You cannot easily use “AWS RDS Read Replica” on GCP because they are proprietary. You must use standard database replication protocols.

PostgreSQL (RDS to Cloud SQL):
- Use Logical Replication (pglogical). Configure your AWS RDS instance as the Publisher and a Google Cloud SQL instance as the Subscriber.
- Tip: Keep the GCP database running (it can be a small instance to save money) and resizing it during a disaster event.
MySQL:
- Use GTID-based external master replication. Configure Cloud SQL to replicate from the external master (AWS RDS).

B. Object Storage (S3 to GCS)

You need files uploaded to S3 to appear in Google Cloud Storage (GCS).

Tool: Use Storage Transfer Service on GCP.
Configuration: Set up an “Event-driven transfer.”
- Configure an S3 Event Notification to send messages to an AWS SQS queue when a new file is uploaded.
- GCP Storage Transfer Service listens to this queue and pulls the new object to GCS near real-time.

4. Application & Infrastructure Sync

You cannot “replicate” EC2 instances to Compute Engine because the AMIs (machine images) are different.
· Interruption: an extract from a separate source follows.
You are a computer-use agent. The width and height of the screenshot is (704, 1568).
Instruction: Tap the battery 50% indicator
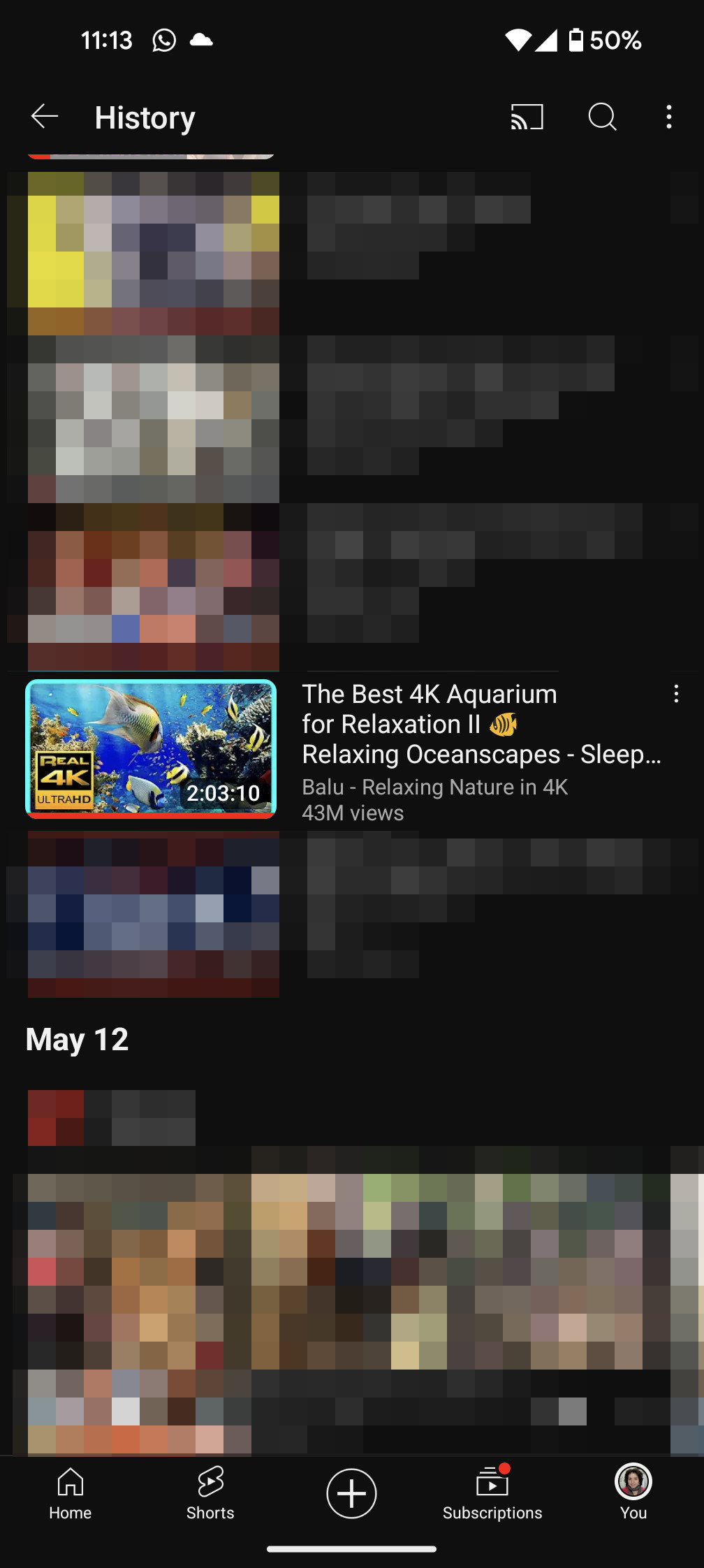(x=605, y=41)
You must abstract the infrastructure.

Containerization (Kubernetes):
- Use Docker containers for your apps. This makes them portable.
- Deploy EKS on AWS and GKE on GCP.
- CI/CD Pipeline: Configure your Jenkins/GitLab/GitHub Actions pipeline to deploy to both clusters. When you push code, it updates the app on AWS (active) and GCP (standby).
- Scale to Zero: On GCP, set the replica count to 0 or 1 to minimize costs. During a disaster, your first step is to scale this up.
Infrastructure as Code (Terraform):
- Do not click buttons in the console. Use Terraform to define your infrastructure.
- Maintain two state files or workspaces: aws-prod and gcp-dr.
- If AWS goes down, you can run terraform apply on the GCP side to spin up missing load balancers or compute groups.

5. Traffic Failover (The “Big Red Button”)

DNS is your traffic controller.

Primary Tool: AWS Route 53 (or a neutral 3rd party like Cloudflare or NS1).
Setup:
1. Create a Health Check in Route 53 that pings your AWS application endpoint.
2. Create a Failover Routing Policy.
3. Primary Record: Points to AWS Load Balancer (Associated with the Health Check).
4. Secondary Record: Points to GCP Load Balancer.
The Event: If the AWS endpoint returns a 500 error or times out, Route 53 automatically updates DNS to point users to the GCP IP address.

How to build a disaster-recovery architecture across AWS and GCP
Summary Checklist for Implementation

Component	AWS (Primary)	GCP (DR Site)	Link/Tool
Compute	EKS / EC2 AutoScaling	GKE / Compute Engine	CI/CD Pipeline (Deploy to both)
Database	RDS / Aurora	Cloud SQL / Spanner	Logical Replication (pglogical/binlog)
Storage	S3 Buckets	Cloud Storage (GCS)	GCP Storage Transfer Service
Network	VPC (e.g., 10.1.0.0/16)	VPC (e.g., 10.2.0.0/16)	Cloud VPN or Cross-Cloud Interconnect
DNS	Route 53 Active Record	Route 53 Passive Record	DNS Failover Policy

The “Gotchas” (Read this before building)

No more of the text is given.